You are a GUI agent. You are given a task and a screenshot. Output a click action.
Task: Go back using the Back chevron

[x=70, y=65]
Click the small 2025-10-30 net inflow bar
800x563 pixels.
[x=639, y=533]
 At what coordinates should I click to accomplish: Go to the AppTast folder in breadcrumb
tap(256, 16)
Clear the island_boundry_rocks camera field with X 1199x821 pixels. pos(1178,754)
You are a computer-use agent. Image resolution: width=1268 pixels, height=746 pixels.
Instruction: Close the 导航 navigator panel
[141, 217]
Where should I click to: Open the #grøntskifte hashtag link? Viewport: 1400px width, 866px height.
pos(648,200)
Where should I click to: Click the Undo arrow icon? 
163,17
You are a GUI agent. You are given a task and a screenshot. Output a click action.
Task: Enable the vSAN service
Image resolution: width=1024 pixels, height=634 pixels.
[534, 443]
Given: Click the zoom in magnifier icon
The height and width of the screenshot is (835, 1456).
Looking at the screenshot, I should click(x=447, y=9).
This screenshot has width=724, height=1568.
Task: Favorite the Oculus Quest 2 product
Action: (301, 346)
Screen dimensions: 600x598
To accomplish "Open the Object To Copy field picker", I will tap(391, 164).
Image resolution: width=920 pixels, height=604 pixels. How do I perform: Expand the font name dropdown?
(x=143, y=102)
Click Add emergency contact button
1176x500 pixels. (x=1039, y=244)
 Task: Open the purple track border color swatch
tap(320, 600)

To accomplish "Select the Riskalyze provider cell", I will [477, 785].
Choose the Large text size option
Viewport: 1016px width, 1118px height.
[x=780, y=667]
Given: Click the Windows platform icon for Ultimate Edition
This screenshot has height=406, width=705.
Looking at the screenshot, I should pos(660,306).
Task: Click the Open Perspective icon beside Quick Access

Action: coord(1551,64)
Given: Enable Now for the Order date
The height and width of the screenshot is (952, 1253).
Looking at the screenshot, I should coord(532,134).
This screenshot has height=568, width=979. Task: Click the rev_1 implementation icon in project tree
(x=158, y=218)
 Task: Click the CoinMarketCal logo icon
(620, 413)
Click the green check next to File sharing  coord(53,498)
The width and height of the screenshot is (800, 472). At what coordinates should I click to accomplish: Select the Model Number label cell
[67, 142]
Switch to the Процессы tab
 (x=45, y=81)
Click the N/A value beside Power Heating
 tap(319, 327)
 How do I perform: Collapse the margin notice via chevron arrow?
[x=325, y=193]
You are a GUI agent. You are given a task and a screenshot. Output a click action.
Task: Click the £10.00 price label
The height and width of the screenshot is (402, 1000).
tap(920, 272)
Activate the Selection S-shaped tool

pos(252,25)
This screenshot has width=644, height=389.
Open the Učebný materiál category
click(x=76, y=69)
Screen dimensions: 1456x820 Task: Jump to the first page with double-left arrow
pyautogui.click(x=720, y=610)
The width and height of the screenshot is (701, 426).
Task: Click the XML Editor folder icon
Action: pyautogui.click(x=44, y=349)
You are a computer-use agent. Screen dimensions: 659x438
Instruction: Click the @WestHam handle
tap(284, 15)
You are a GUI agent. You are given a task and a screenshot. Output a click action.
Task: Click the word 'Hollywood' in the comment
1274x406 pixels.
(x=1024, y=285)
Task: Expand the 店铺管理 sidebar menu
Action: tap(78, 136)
-*-
Task to carry out: Please quote all of the lines above exactly as they appear.

Worked answer:
You are a GUI agent. You are given a task and a screenshot. Output a click action.
Task: Go back using the Back chevron

[x=70, y=65]
Click the small 2025-10-30 net inflow bar
800x563 pixels.
[x=639, y=533]
 At what coordinates should I click to accomplish: Go to the AppTast folder in breadcrumb
tap(256, 16)
Clear the island_boundry_rocks camera field with X 1199x821 pixels. pos(1178,754)
You are a computer-use agent. Image resolution: width=1268 pixels, height=746 pixels.
Instruction: Close the 导航 navigator panel
[141, 217]
Where should I click to: Open the #grøntskifte hashtag link? Viewport: 1400px width, 866px height.
pos(648,200)
Where should I click to: Click the Undo arrow icon? 
163,17
You are a GUI agent. You are given a task and a screenshot. Output a click action.
Task: Enable the vSAN service
Image resolution: width=1024 pixels, height=634 pixels.
[534, 443]
Given: Click the zoom in magnifier icon
The height and width of the screenshot is (835, 1456).
Looking at the screenshot, I should click(x=447, y=9).
This screenshot has width=724, height=1568.
Task: Favorite the Oculus Quest 2 product
Action: (301, 346)
Screen dimensions: 600x598
To accomplish "Open the Object To Copy field picker", I will tap(391, 164).
Image resolution: width=920 pixels, height=604 pixels. How do I perform: Expand the font name dropdown?
(x=143, y=102)
Click Add emergency contact button
1176x500 pixels. (x=1039, y=244)
 Task: Open the purple track border color swatch
tap(320, 600)

To accomplish "Select the Riskalyze provider cell", I will [477, 785].
Choose the Large text size option
Viewport: 1016px width, 1118px height.
[x=780, y=667]
Given: Click the Windows platform icon for Ultimate Edition
This screenshot has height=406, width=705.
Looking at the screenshot, I should pos(660,306).
Task: Click the Open Perspective icon beside Quick Access

Action: coord(1551,64)
Given: Enable Now for the Order date
The height and width of the screenshot is (952, 1253).
Looking at the screenshot, I should coord(532,134).
This screenshot has height=568, width=979. Task: Click the rev_1 implementation icon in project tree
(x=158, y=218)
 Task: Click the CoinMarketCal logo icon
(620, 413)
Click the green check next to File sharing  coord(53,498)
The width and height of the screenshot is (800, 472). At what coordinates should I click to accomplish: Select the Model Number label cell
[67, 142]
Switch to the Процессы tab
 (x=45, y=81)
Click the N/A value beside Power Heating
 tap(319, 327)
 How do I perform: Collapse the margin notice via chevron arrow?
[x=325, y=193]
You are a GUI agent. You are given a task and a screenshot. Output a click action.
Task: Click the £10.00 price label
The height and width of the screenshot is (402, 1000).
tap(920, 272)
Activate the Selection S-shaped tool

pos(252,25)
This screenshot has width=644, height=389.
Open the Učebný materiál category
click(x=76, y=69)
Screen dimensions: 1456x820 Task: Jump to the first page with double-left arrow
pyautogui.click(x=720, y=610)
The width and height of the screenshot is (701, 426).
Task: Click the XML Editor folder icon
Action: pyautogui.click(x=44, y=349)
You are a computer-use agent. Screen dimensions: 659x438
Instruction: Click the @WestHam handle
tap(284, 15)
You are a GUI agent. You are given a task and a screenshot. Output a click action.
Task: Click the word 'Hollywood' in the comment
1274x406 pixels.
(x=1024, y=285)
Task: Expand the 店铺管理 sidebar menu
Action: tap(78, 136)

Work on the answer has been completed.